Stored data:
^^^^^^^^^^^^^^^^
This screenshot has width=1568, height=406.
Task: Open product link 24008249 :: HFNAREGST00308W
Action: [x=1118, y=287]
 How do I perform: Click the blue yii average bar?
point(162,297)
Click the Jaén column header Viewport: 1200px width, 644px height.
^^^^^^^^^^^^^^^^
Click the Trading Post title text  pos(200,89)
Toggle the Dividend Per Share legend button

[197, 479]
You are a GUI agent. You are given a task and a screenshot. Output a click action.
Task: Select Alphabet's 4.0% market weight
^^^^^^^^^^^^^^^^
**AIM OF THE TASK:** Starting at the line above that contains "Click the Trading", write out each line exactly until the line that contains "Task: Select Alphabet's 4.0% market weight" has been written, and stop there.

**YOUR RESPONSE:**
Click the Trading Post title text  pos(200,89)
Toggle the Dividend Per Share legend button

[197, 479]
You are a GUI agent. You are given a task and a screenshot. Output a click action.
Task: Select Alphabet's 4.0% market weight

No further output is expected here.